Unless you’re cynical enough to keep all your money stashed in a tin under your mattress, chances are you’re trusting a bank to keep it safe for you. But with LIBOR scandals, interest rates at virtually nothing and the constant threat of economic collapse niggling away in the background of most news stories these days, it’s bound to make you wonder how much you know about the institutions tasked with holding onto your money for you.

Now, we at Plum are absolutely NOT here to tell you that you should immediately withdraw everything you have in any bank account anywhere — trust us, it’s not going to be any safer wedged in bundles between your sofa cushions — but we can shed some light on how banks work behind the scenes, so you can better trust the guys looking after your money.

So, where do banks even come from? Why do we have them?

The idea of banking goes back to around 2000 BC. In ancient times, and we’re talking Babylonia here, the wealthy in society were the kind of people who had to travel a lot — merchants, soldiers, and so on. When they travelled, they obviously couldn’t take all their worldly goods with them on every trip, so they would leave their valuables behind with a respected member of the community. Priests, local aristocracy and, wait for it, prostitutes, were the earliest “bankers”, as far as we’d recognise them today. Temples, palaces and brothels formed the earliest banks, and what can we say — the idea caught on (of banks. Not brothels. But them too).

What does that mean for banks today? How many are there?

Banks have come a long way since Babylonia. It didn’t take long for early “bankers” to realise they could do something with the money people deposited with them, i.e. lend it back out, and the Mesopotamians realised you could make a cheeky sum for yourself too if you charged a fee of some sort. The need for banks came and went a bit during the Middle Ages, but by the mid 1400s it was firmly established in Europe. The oldest bank that works similarly to modern banks is the Banca Monte dei Paschi di Siena in Italy, which has been around and in operation since 1472, and now there are around 4500 registered banks in the world.
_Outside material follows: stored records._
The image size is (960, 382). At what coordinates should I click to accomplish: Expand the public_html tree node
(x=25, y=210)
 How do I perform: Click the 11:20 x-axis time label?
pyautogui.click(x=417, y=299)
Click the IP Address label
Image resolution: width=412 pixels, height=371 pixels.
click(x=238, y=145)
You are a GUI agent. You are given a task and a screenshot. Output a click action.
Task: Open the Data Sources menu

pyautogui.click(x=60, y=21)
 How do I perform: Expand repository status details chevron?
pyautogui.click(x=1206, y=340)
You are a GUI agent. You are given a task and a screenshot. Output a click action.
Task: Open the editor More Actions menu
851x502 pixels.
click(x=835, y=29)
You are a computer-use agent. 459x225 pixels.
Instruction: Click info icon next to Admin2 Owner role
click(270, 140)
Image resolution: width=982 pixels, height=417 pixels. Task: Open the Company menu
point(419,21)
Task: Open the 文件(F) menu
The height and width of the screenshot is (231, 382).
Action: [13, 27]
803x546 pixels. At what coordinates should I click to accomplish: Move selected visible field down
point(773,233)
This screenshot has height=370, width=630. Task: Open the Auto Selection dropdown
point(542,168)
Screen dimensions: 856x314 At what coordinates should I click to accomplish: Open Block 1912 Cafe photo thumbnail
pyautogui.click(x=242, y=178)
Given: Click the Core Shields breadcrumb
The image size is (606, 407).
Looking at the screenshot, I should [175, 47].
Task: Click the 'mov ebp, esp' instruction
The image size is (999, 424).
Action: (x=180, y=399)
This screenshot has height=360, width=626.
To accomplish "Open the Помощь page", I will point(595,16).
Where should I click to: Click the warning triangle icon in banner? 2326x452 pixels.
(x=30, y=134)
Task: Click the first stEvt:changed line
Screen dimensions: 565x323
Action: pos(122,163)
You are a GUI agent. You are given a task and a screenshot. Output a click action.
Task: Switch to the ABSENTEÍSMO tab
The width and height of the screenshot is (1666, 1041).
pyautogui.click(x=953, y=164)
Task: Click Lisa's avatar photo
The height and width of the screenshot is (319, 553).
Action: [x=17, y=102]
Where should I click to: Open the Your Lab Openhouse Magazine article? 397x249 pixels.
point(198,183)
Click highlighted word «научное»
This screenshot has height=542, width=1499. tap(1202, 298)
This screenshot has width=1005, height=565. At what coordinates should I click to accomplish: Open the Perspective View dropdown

Do banks work like that? By lending out what you pay in to other people

Essentially, yes. The whole model of banking is that you pay money in, and they will then re-invest it by lending it to either other consumers, or to businesses, in one way or another. They charge a fee to lend the money, and will usually pay you a small fee called “interest” as a “thank you” for trusting them with your money. What they make in interest from lending is a lot more than they pay you for saving with them, and they pocket the difference as profit. What has changed since Mesopotamians though is that banks do not only act as the middle man, they also create new money by making loans and then creating digital deposits. Surprisingly enough, those deposits make up for 97% of money in our economy.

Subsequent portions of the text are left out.